_DATA EXTRACTS:_
┌──
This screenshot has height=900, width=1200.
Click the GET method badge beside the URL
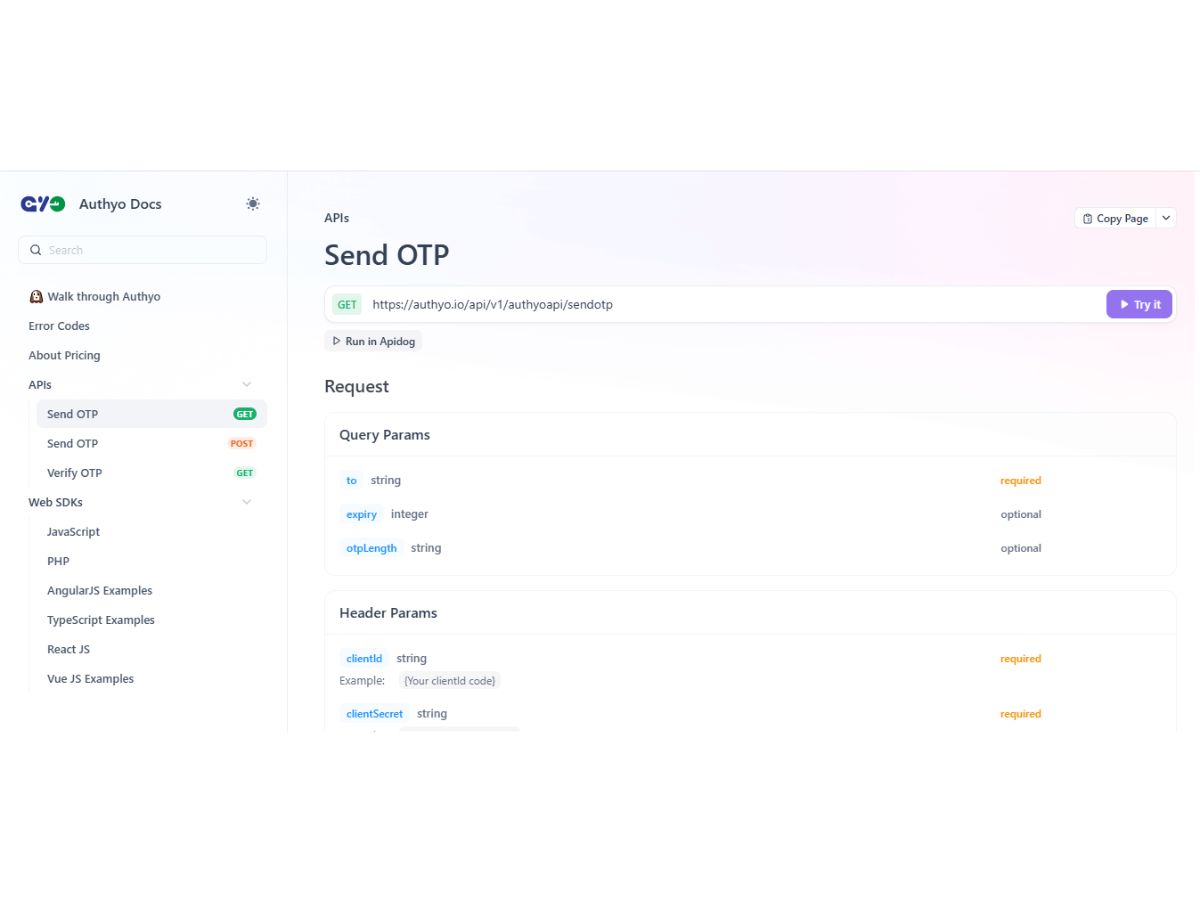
└──
┌──
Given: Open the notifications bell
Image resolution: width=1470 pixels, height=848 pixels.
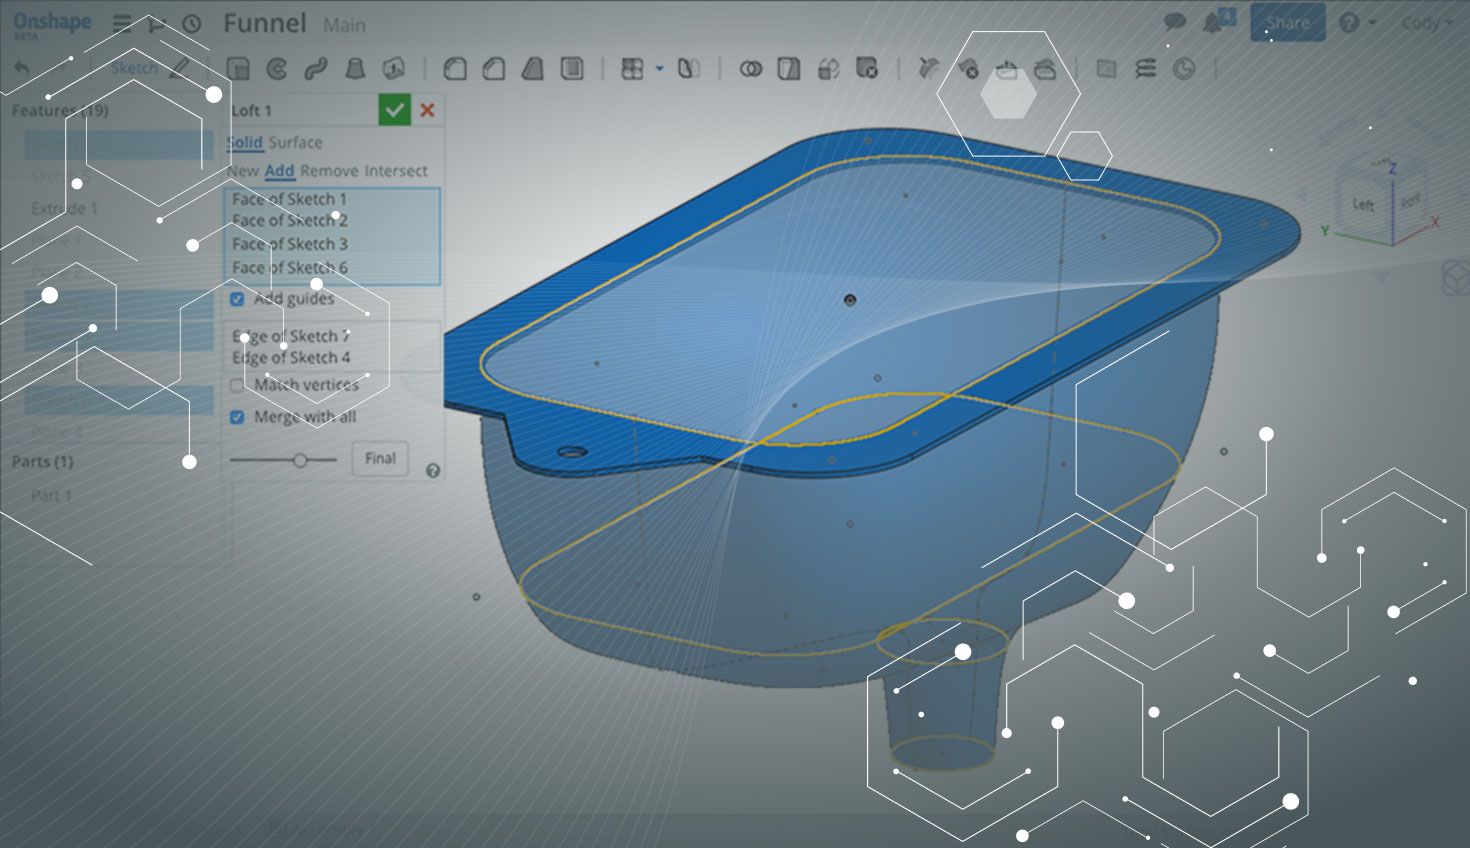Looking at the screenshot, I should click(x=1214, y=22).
└──
┌──
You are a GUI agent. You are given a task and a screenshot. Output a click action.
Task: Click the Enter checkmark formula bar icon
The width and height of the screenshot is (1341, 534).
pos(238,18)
└──
_EXERCISE:_
The required answer is the run of lines above, starting at the line with "This screenshot has height=900, width=1200." and ending at the line with "Click the GET method badge beside the URL", reproduced exactly with both ends.

_EXERCISE RESPONSE:_
This screenshot has height=900, width=1200.
Click the GET method badge beside the URL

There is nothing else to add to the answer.